The reporters and camera people stampeded for the back of the school.

Hanna shuddered.
Courtney.
It hardly seemed real. The first few hours after Hanna left the DiLaurentis kitchen, she kept waiting for people with cameras to pop out of nowhere, announcing that this was all some bizarre prank.

Why hadn’t Ali told them about her sister? All those sleepovers, all those notes between classes, all those trips to the Poconos and Newport. All those times they played Never Have I Ever or Truth or Dare, and Ali hadn’t once spilled the secret. Should Hanna have sensed the truth when Ali wanted to pretend that they were quintuplets who’d been separated at birth? Or when she saw the drawing of Ali—
Courtney
—on the Preserve wall. Had Ali been dropping cryptic hints whenever she looked at Hanna and sighed, “You’re so lucky to be an only child”?

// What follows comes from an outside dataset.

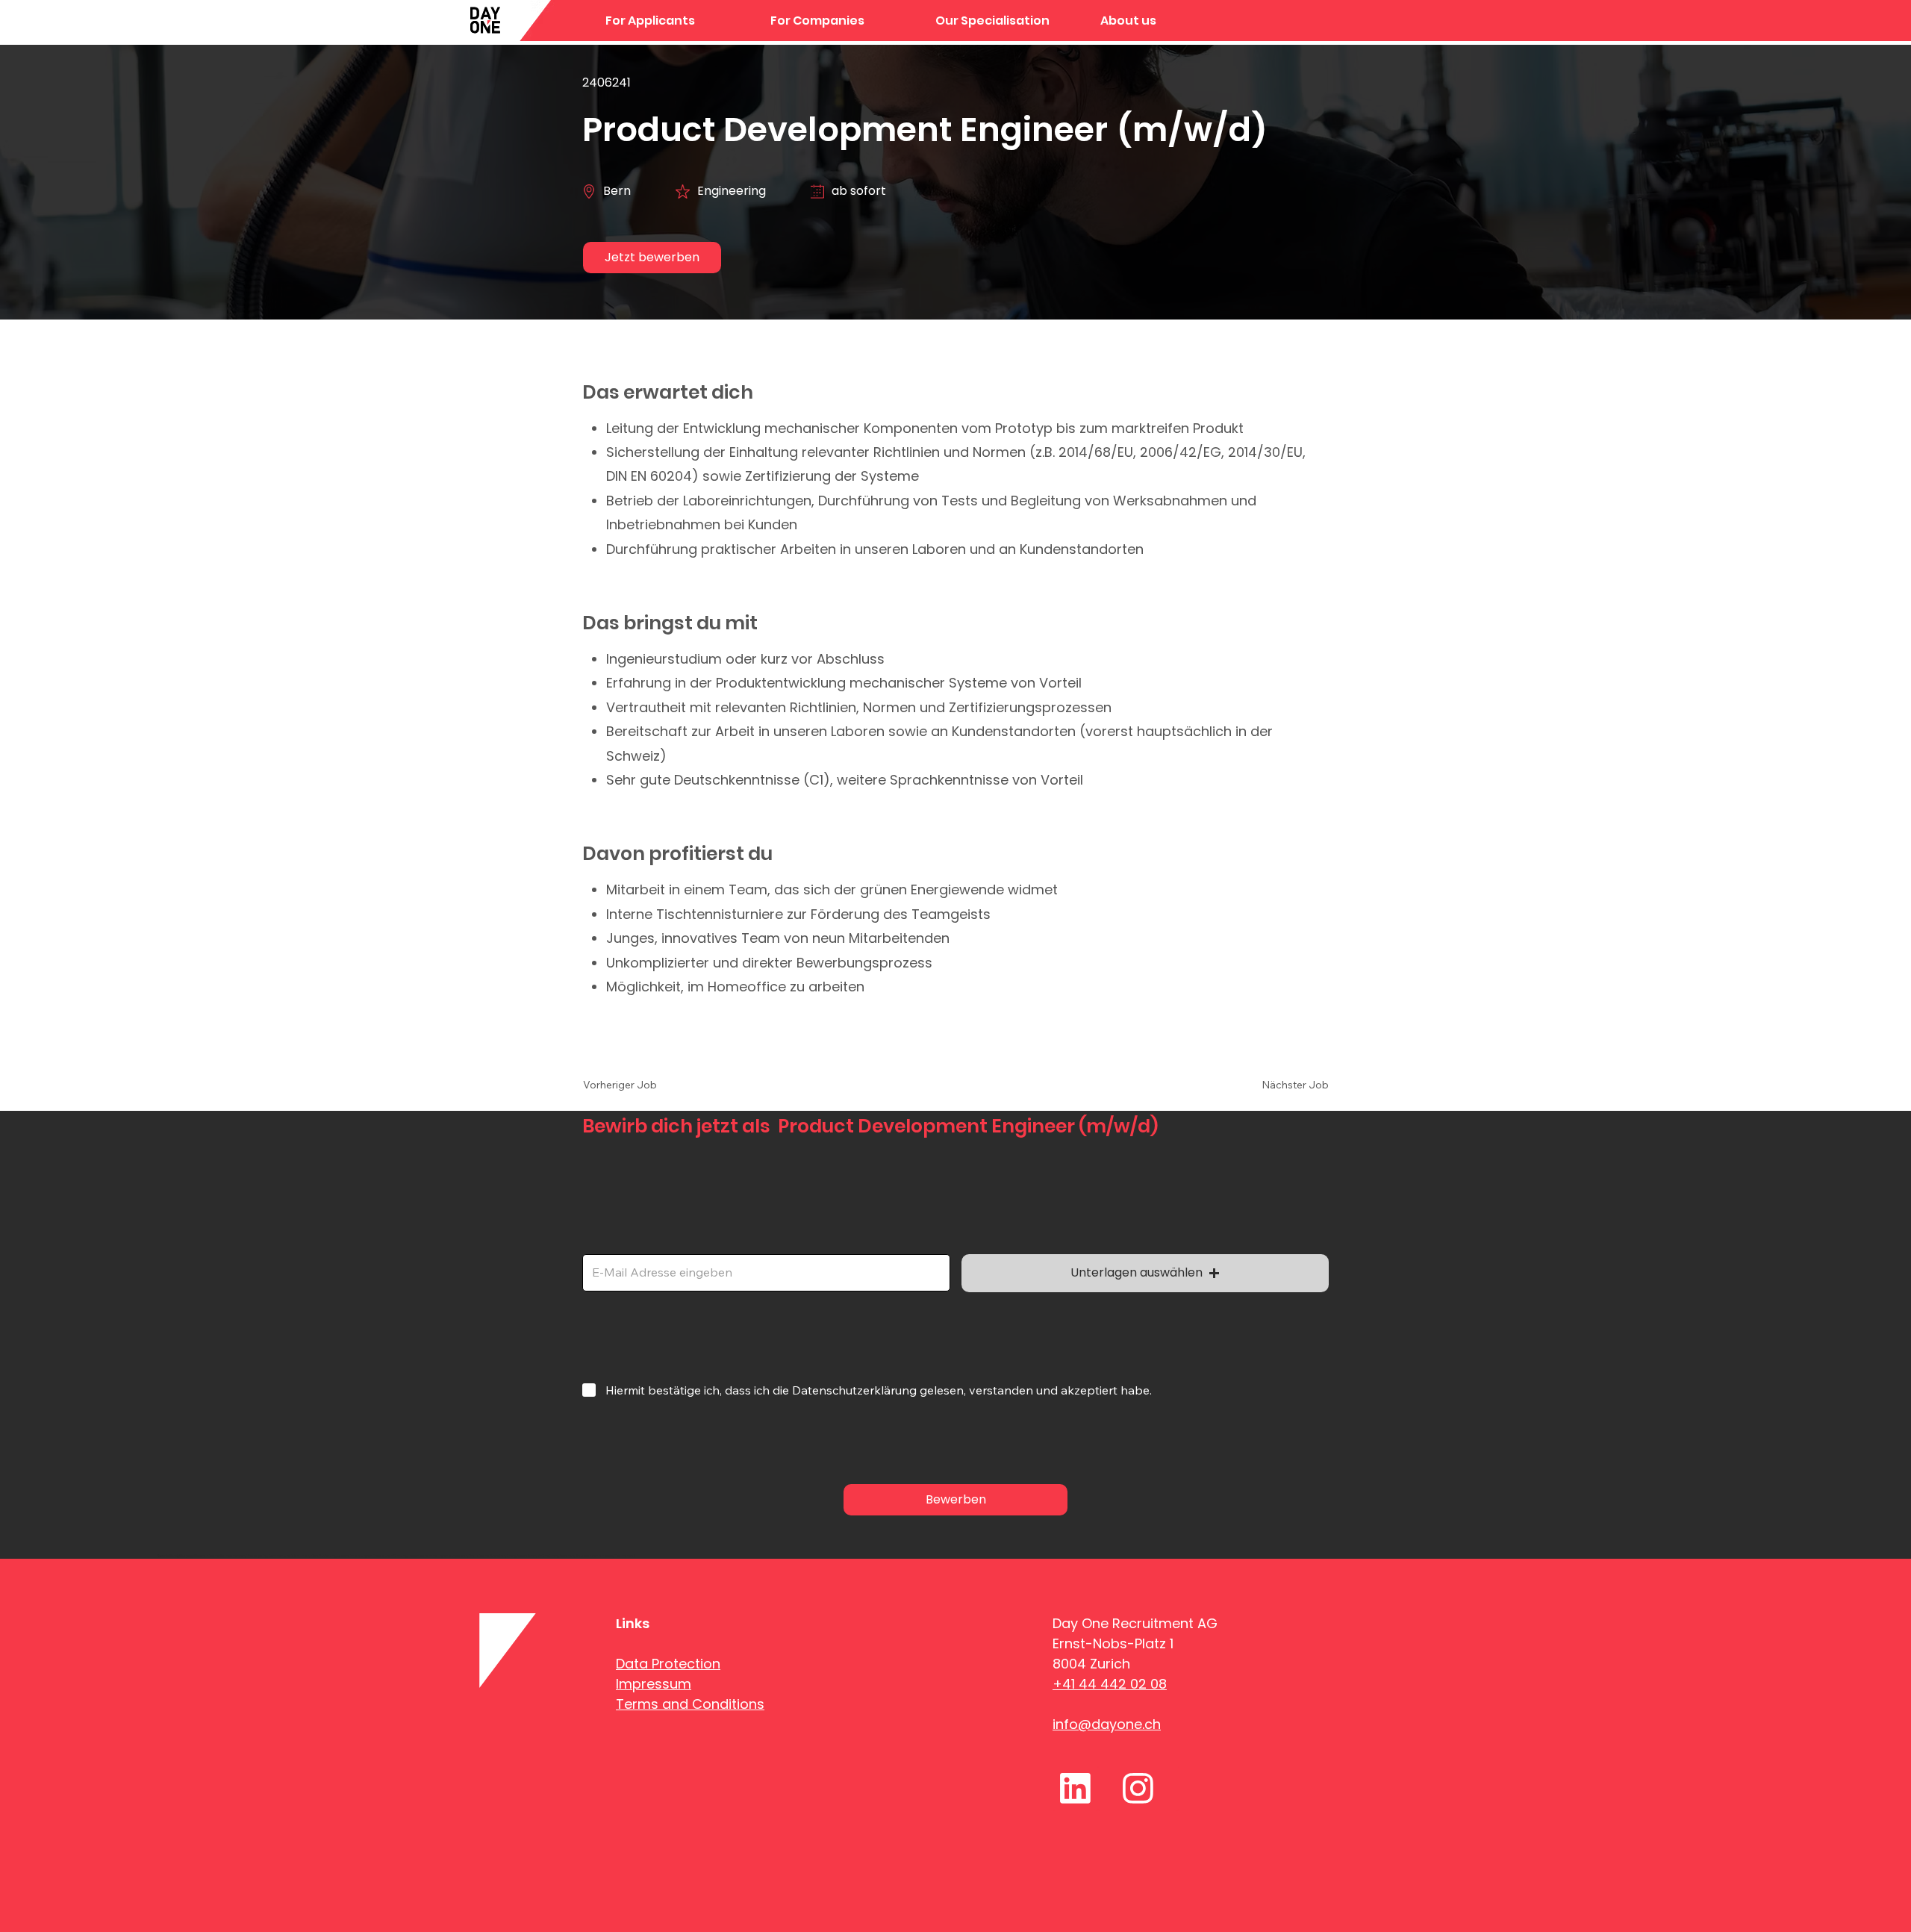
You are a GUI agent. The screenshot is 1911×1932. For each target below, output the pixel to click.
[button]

Pushing past a knot of nerdy freshman girls watching a rerun of
Glee
on an iPhone, Hanna kicked open the front door and strutted inside. It looked like a Hallmark factory had thrown up in the lobby. The walls were slathered with white paper cupids, red heart-shaped streamers, and gold foil bunting. Next to the auditorium doors were giant candy-heart fixtures the school put up every year.
FIND LOVE
, said the first heart in wedding invitation–style calligraphy.
AT THE VALENTINE’S BALL
, said the second heart.
THIS SATURDAY
, said the final one. There were little bite marks in the corner of the last heart, probably from a rodent that had gotten into the storage closet where the hearts were kept for the rest of the year. Details about the dance were on pink flyers in a big woven basket, including the mandate that in honor of Valentine’s Day, everyone must wear something red, pink, or white—even the boys. Because of the recent tragedy, ticket proceeds would go toward the newly established Jenna Cavanaugh fund, which would sponsor the training of Seeing Eye dogs. Interestingly, all traces of the Jenna Shrine that had been in the lobby yesterday had vanished. Either the Rosewood Day staff had gotten too many complaints of how depressing and disturbing it was, or now that Courtney was here, Jenna’s death was yesterday’s news.

A fit of giggles arose from Steam. Hanna turned and saw Naomi, Riley, and Kate sitting at one of the tile-topped café tables, nursing aromatic mugs of herbal tea and picking at warm cranberry-bran scones. There was a fourth girl there, too, with a heart-shaped face and huge blue eyes.

The milk steamer on the espresso machine hissed, and Hanna jumped. She felt transported back to sixth grade, when Naomi, Riley, and Ali had been joined at the hip. Of course it wasn’t Ali sitting shoulder to shoulder with Naomi and Riley, looking as though they’d been friends forever. It was Courtney.